So long, it’s been a few weeks since the last entry. Not only have I fought with sincere polar vortex allergy but also a hiatus of procrastination and lots of demotivation. Well, it looks like this dreary, bleary, cold winter is almost coming to an end – a fact that makes me sad and happy all at once. In regards to a spring awakening, I am hoping to catch up on a few events that have been happening lately.
I’ve deemed February my most important culture month so far. These past 4 weeks have been not only the coldest of our NYC winter but also culturally the most appealing.
It all started off with watching my friend Shubhra’s play in Chinatown/ Soho. Romeo and Juliet – A Bollywood Love Story was an inspiring, humorous, and also dramatic version of the Shakespearean classic. Together with another theatre director, Shubhra has founded the theatre company Hypokrit Theatre and this was the company’s very first play. What better stage than NYC itself? I’m staying tuned for future plays and/ or different locations.
The same week, I saw one of the most inspiring photo talks up to this date. Paul Nicklen gave his speech “Spirit of the Wild” at the newly opened NYU Skirball. Nicklen has gained popularity as a wildlife photographer for National Geographic, specializing in the cold climate zones. He is considered an influential activist when it comes to preserving (Arctic and Antarctic) wildlife throughout the world. Not only did I enjoy hearing his life story – having grown up on one of the most secluded parts of the arctic called Baffin Island and being fluent in the Inuit language – but I also enjoyed listening to someone whose sole purpose is to change the world around us. Not just for the good of fame or advertising but for the sincere and intent purpose of the preservation of wildlife in the most remote corners of our world. His speech has been a deeply longed- for wake-up call this month and has caused my interest in photography to shift towards the cooler parts of Earth. I’d love to spend more time in those nifty corners, even though unjustified mass tourism is causing problems in remote areas such as Antarctica. I guess an upcoming trip to Iceland is certainly a good start.
Just a week later, my dear friend Wendy invited me to yet another great event: A multi-cultural concert at Carnegie Hall! A premiere for me, as well, since I had never set foot into it in the almost 5 years I’ve lived in the city of New York. How great my surprise was when Wendy escorted us up to the balconies. Not any balcony though, but the one RIGHT NEXT to where usually the composers and directors sit. Yes, you’ve guessed it – this translates into: Almost the best seats/ views in the house. The concerts “Two Cultures, One Dream” were two different sets with entirely different composers. Xian Xinghai introduced “The Yellow River Cantata” which deals mostly with communism of the early 20th century in China. The second was a premiere for Carnegie Hall. Earnestine Rodgers Robinson introduced “Exodus” with a strong choir and great narrators. The religious background to the story deals with the Israelites during Moses’ time and their generation-like journey to the Promised Land.

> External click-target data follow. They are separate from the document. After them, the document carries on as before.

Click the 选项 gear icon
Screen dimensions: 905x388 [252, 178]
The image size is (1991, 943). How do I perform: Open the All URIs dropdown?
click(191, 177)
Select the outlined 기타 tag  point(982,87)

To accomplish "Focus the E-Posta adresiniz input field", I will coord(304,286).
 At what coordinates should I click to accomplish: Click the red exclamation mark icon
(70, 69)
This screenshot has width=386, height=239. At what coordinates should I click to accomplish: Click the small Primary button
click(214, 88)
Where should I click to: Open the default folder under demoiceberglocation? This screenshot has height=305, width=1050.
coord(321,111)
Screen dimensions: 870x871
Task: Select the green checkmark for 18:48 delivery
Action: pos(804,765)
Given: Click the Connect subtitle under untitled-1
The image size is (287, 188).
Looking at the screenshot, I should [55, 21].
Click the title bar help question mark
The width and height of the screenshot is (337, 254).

Then, just last week I saw a free (!) concert at Lincoln Center. The Daedalus Quartet was transforming the David Rubinstein Atrium into a musically appealing concert hall for the duration of one hour. With some fine violin tunes and passionate quartet power, I was once again blown away by the power of classical music. While I had been to various auditoriums of Lincoln Center in the past, I had never gotten a freebie before. During one of the coldest months of the year, this treat seemed extra special and deeply cherishable.
From there, I made the trek up to the Upper West Side. Unfortunately, this is an area of Manhattan I seldom go to, especially on the so far coldest night of the year. An acquaintance of mine was playing the trumpet at the legendary Smoke Jazz & Supper Club in the city and I didn’t want to miss out on it. Wayne Tucker put up a great show together with his ensemble and it turned out to be quite an event. Despite the bouncer gave everyone an attitude and didn’t let me in till approx. 10:30pm, I was still able to enjoy about one hour of music luxury – all for free.
Another actress friend is currently performing in quite a play down in Tribeca at Here Arts Center. “You on the Moors Now” deals with feminist reactions and women saying no as interpretation of Jane Austen’s plays. This great piece of art still runs throughout February 28th and I’d highly recommend it to anyone interested in amazing acting. The play is around 1 1 /2 hours long and has no intermission – so get your snack attack on before.
Last but not least, I got to see some solid comedy! Just yesterday, Aasif Mandvi gave some insight into his book “No Land’s Man” at Words bookstore in Jersey City. The Indian actor/ comedian/ writer has gained fame especially through the Daily Show and he shared some funny anecdotes and jokes about his time in the US and especially throughout his acting life.
New York – how I love that there is always so much going on. If you really want to experience some great cultural events here, all you need is a bit of time, some planning, and perhaps a few dollars. But unlike most people assume, lots of events are low-cost or even for free. Even during the winter months. Some of my future goals in regards to culture include seeing a ballet, finally going to an event at the Barclay’s Center (what use is it to live in its vicinity?), and listening to some fine tunes at the BAM. We will see how much of those I accomplish.